MILWAUKEE (WITI) -- With a Wind Chill Warning in effect, sub-zero temperatures and brutal wind chills Monday, January 6th -- it was certainly a day to layer up if you had to be outside! Authorities warned folks to use common sense -- and to not spend more time outside than you have to as we deal with the coldest weather to hit Wisconsin in nearly two decades.
"It's like being in Antactica!" Jared Petersen said.
Temperatures plunged below zero and settled around -12 or -13 degrees all day -- and the strong winds made a cold day feel nearly unbearable, with a wind chill around -45.
Those who had to be out seemed to be in pain as they scurried off the streets.
"It's so cold. Oh my god. And the wind is like the worst thing!" Oona Appel said.
Appel is from Finland, a country known for its long, cold winters.
"We got the same weather -- like degrees -- but the wind is the most terrible part," Appel said.
In Waukesha on Monday, January 6th, the streets were nearly empty.
"It's a ghost town. Everybody's staying inside," Jared Peterson said.
Petersen was making his way to an appointment, and finding the cold air hard to breathe.
"If I breathe in through my mouth, it hurts my lungs," Petersen said.
Public health authorities warned that frostbite could set in in a matter of minutes.
"It hurts my face when it's cold!" Appel said.
In Ozaukee County, Santa's workshop was still set up in Cedarburg, where it felt like the North Pole!
"It is awful.

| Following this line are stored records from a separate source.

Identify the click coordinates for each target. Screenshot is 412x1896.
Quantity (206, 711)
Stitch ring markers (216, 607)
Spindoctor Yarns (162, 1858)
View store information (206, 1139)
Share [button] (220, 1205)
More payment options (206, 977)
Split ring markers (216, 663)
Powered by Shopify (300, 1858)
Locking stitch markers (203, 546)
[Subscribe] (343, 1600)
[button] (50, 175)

I am freezing -- and I'm an outside sales rep, so I've been outside all day long when no one else is really working," Britney Albrecht said.
Schools across the state were closed Monday -- including Wisconsin's largest school district. Milwaukee Public Schools has announced it will be closed through Tuesday.
The Milwaukee River was frozen solid!
"If you can handle this, you can handle anything. It's just good old Milwaukee," Hughey McClinton said.
And McClinton has perhaps the best advice for anyone outside Monday.
"Take care of your business and go on back home," McClinton said.